Hi Mohammad. In talking to one of our Analytical experts here at Endress+Hauser, this was the feedback he gave: "Measuring the electrical conductivity of paint will depend on the dissolved ions present in the paint solution. That will be dependent on what the paint is made of. Oil based vs water based paints will have different conductivity / resistivity values. Additionally, the paint will tend to coat the surface area of the electrodes used in the measurement sensor, changing the cell constant and thereby affecting the reading. More information will have to be obtained in order to specify which sensor is best for your particular application." Please feel free to contact us 888-ENDRESS (363-7377) and you can be connected with a local engineer that can discuss the application with you further. Thanks!
due to coulomb force or coloumns force(didn't get) ,the electrostatic force increases and with it increase repulsion occurs,,so the current comes less.....did I got it...if I had any mistake in understanding,,,can u tell it again....by the way..video was awesome
could you please add CC english is not my first language so i found it hard to keep up with the lesson I m sure I m not the only one so I hope this could be considered as a suggestion thank you
For this kind of questions we recommend to contact our Sales Center near to you: www.endress.com/en/contact Our colleagues will be glad to support you. Please understand that we can't answer such specific questions in the comment stack of an video. Thank you in advance!
+Estuar Gonzalez no, this is not equal. For calculating the conductivity you not only need the distance between the elctrodes but also the surface area of the electrodes.
+ Estuar Gonzalez: To optain conductivity K (Kappa) of a solution, besides conductance the geometry of the sensor must be known. K=G*d/A (d=electrode distance/ A=electrode surface) d/A is a proper physical unit of the conductivity measurement cell and is called cell constand k.
+Endress+Hauser ohhh thanks!! then that: m exp -1 represents the separation among the electrodes? ; if I use higher amounts of solution the conductivity increases? that is to say each electrolyte molecule is a resistor, if I increase the number of resistor the resistance decreases ! ¿right?

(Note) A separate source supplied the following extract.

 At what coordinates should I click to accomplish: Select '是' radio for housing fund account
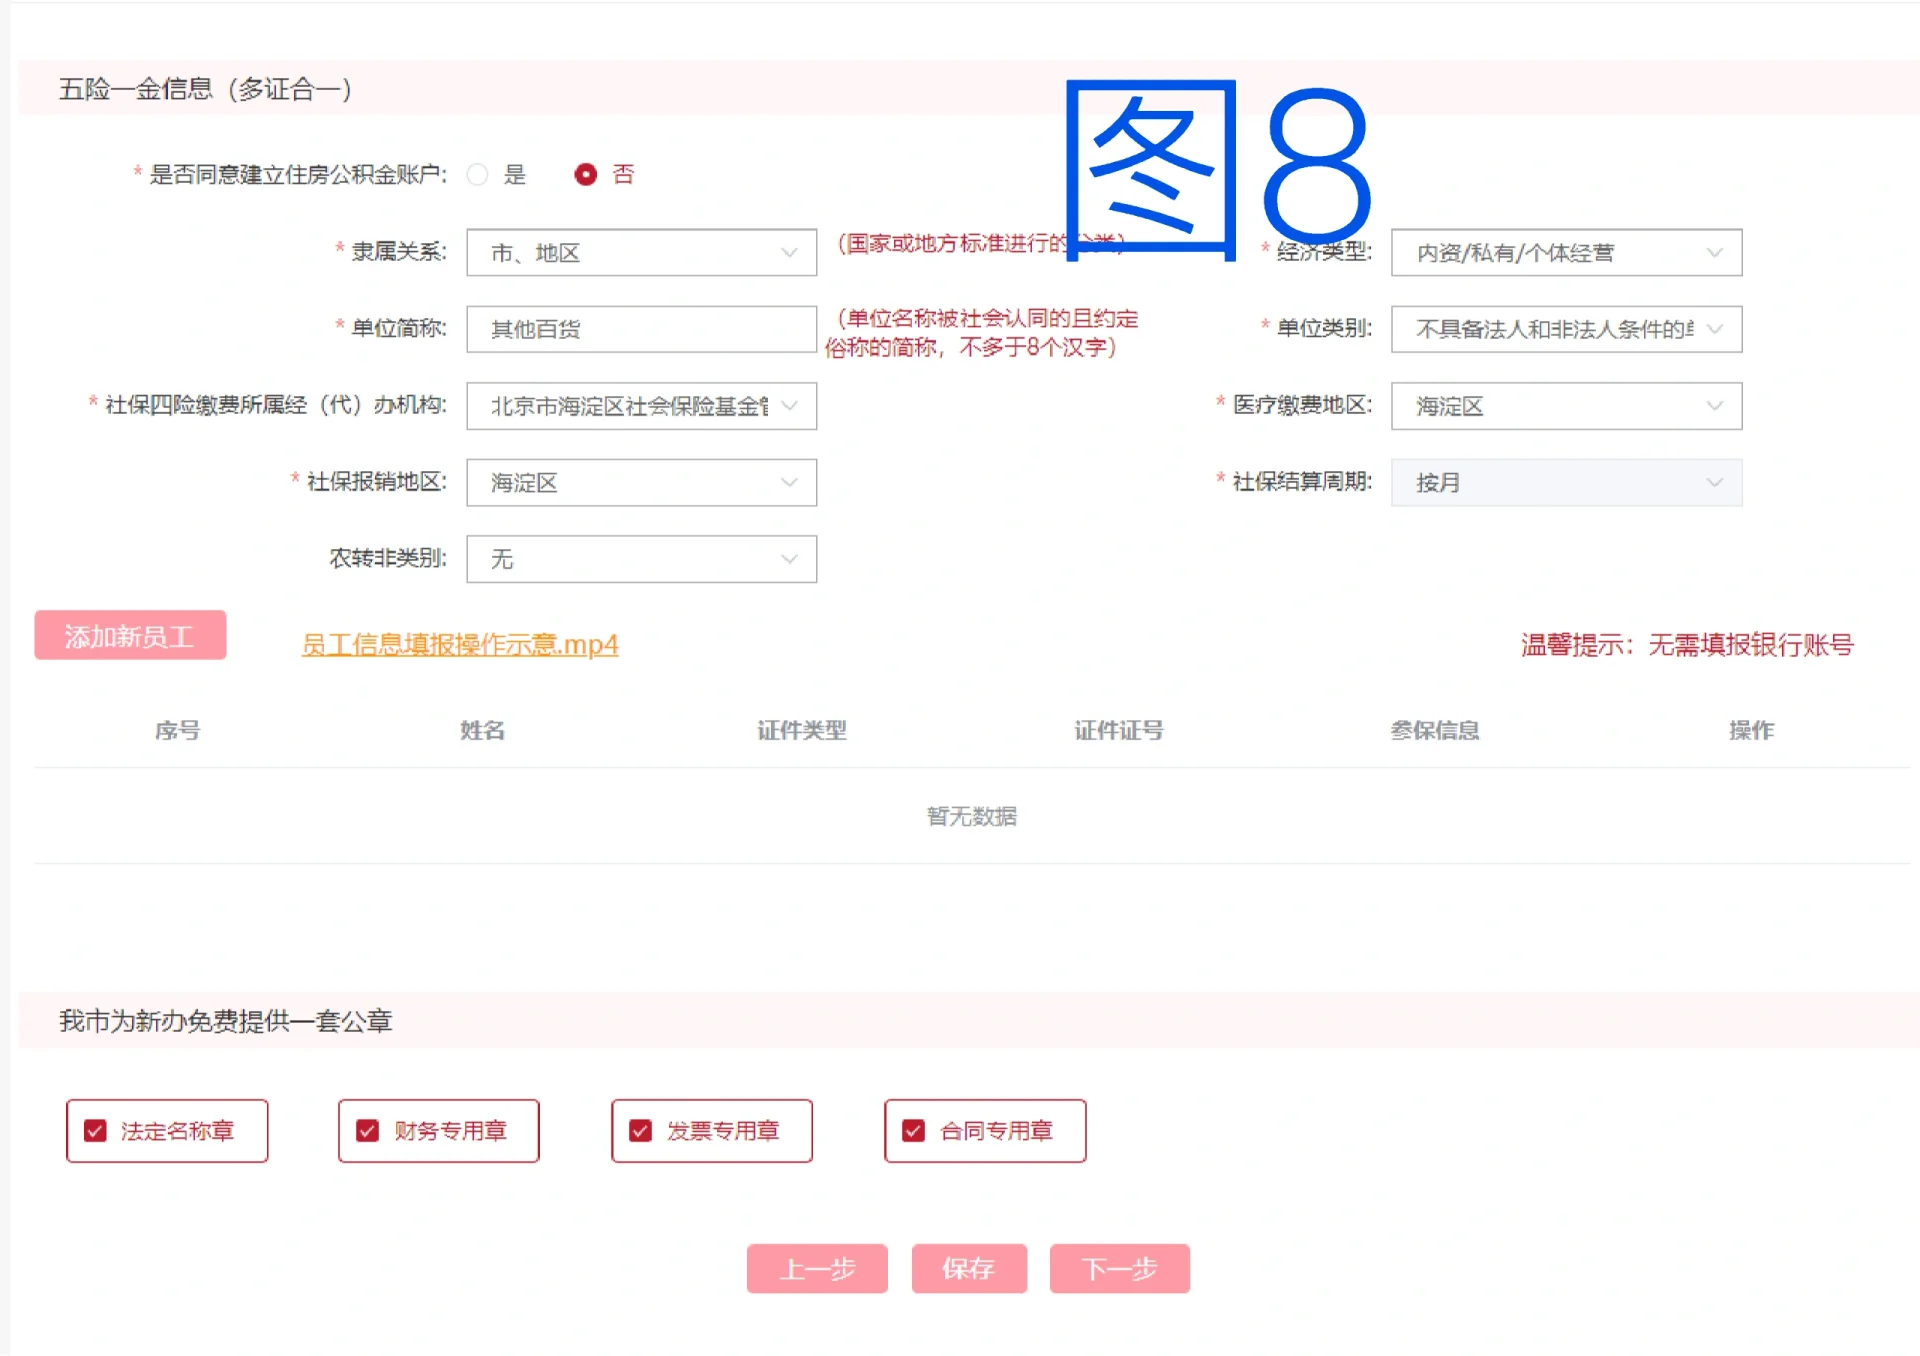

+Estuar Gonzalez: The amount of liquid has no influence on the conductivity. It is the concentration of the liquid that influences the conductivity e.g. a higher salt concentration will lead to a higher conductivity. So it does not matter if I have 1 liter or 2 liter of liquid but it does matter if I put 1 spoon of salt in 1 liter of water or 2 spoons of salt in 1 liter of water. If you now want to calculate the conductivity k, then you need to know the electrode surface A (in cm²), the distance between the electrodes d (in cm) and the Conductance G (in µS). The Conductance is the inverse of the Resistance, so G= 1/R=I/U with I being the current and U the voltage. k=G*d/A. You cannot just use the separation/distance of the electrode.